Once we collected our food, grease already soaking through the thin waxpaper wrappings, we found a table near the back door, away from our fellow diners. We had long since learned that this was the best approach, both for our protection and for theirs. Conversation paused for a few moments as paper crinkled and we set upon our food. My own taco supremes resembled Mexican food in much the same way that the subtleties of Italian cooking are captured by a plate of Chef Boyardi beef-a-roni. Slag unpeeled his tortilla, drizzling taco sauce into the dark nether regions of his dinner, and then sealed it back up. With his characteristic optimism he lifted the mass of meat, cheese, and maybe-potato and took a bite. Then another bite.

“How is it?” I asked.

He chewed for a moment and swallowed before responding, “About like you’d expect.”

“Dogfood, huh?”

Slag sighed, “Imagine a Taco Bell burrito with french fries mixed in.”

“Ah.” I answered, “So, I should feel comfortable with my meal selection?”


I returned to my bland repast. Slag began paying quite a bit more attention to his cinnamon twists. The burrito would eventually complete its journey into Slag, and presumably from thence out of Slag in a manner of its own choosing, but my dining companion did not rush the process. Some might say he wished to savor his food, but I think that “steel himself for” might be more accurate than “savor.”

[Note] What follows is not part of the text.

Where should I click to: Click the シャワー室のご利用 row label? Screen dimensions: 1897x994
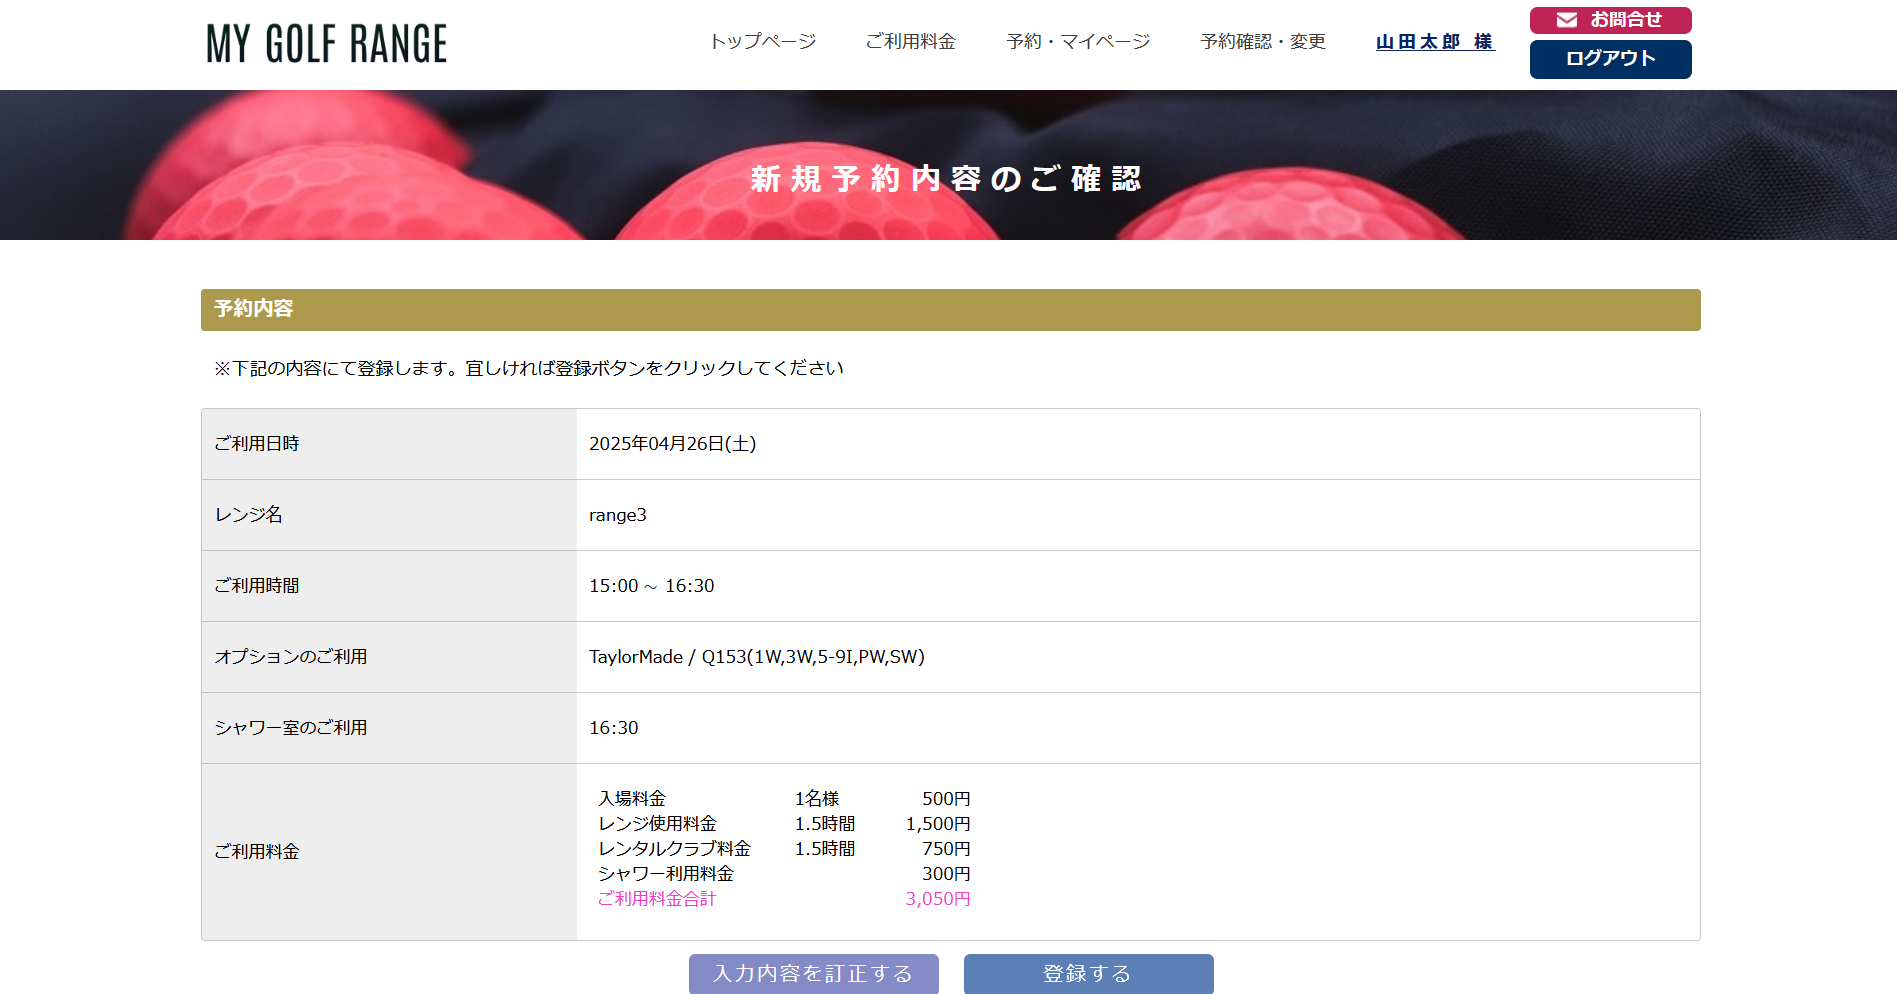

Our conversation turned to our respective vacations. Both were going well, though I had to confess to being affected by a cold. Slag, in turn, was laboring under a professional deadline, forced to deny himself the pleasures of family in order to complete his labors. Given the nearness of the ASA submission deadline, looming like a papery sword of Damocles above my head, I could sympathize.

The talk turned to our personal lives- the lingering effects of Slag’s break from a woman who could be fairly described as “evil,” his following relationship with a woman who, apparently, was incapable of dialing a phone, and his current relationship with a hot Belgian woman. He seemed particularly proud of that last story, and his eyes lit with a pleased glow when he spoke of her. Then again, that might have been the neon accents of a tricked out pickup arriving in the parking lot.

I related my own stories from grad school- teaching classes, writing papers, and suffering under the burden of a dissertation project. I relayed my own romantic adventures.

“So, I’ve been seeing this girl, but she’s either the shyest person I know, or the most boring person I’ve ever met. I’m gradually starting to think it’s the latter, and not the former,” I explained.

“Why did you go out with her then?” Slag asked, laughing into his soda.

I shrugged before answering, “She’s really nice, I wanted to give her a chance. But there’s just… nothing.”

Slag just laughed.

Behind him one of the three gang-bangers who had arrived amidst the neon lights of Slag’s rapture was carrying a platter of twenty tacos to his fellows. Perhaps Taco Bell is to gangers what Ramen is to grad students.

Talk turned to mutual friends, their impending marriages, divorces, promotions, and pregnancies. Slag observed that quite a few marriages had grown out of his infrequent multi-day film festivals. In turn, I expressed a certain amount of gratitude that I had never attended such a festival, as the last thing the world needs is fruit from my loins. Thus far my loins have not been terribly fruitful, and I have not had need of them for some number of months, so their sudden productivity would be quite a change from the status quo.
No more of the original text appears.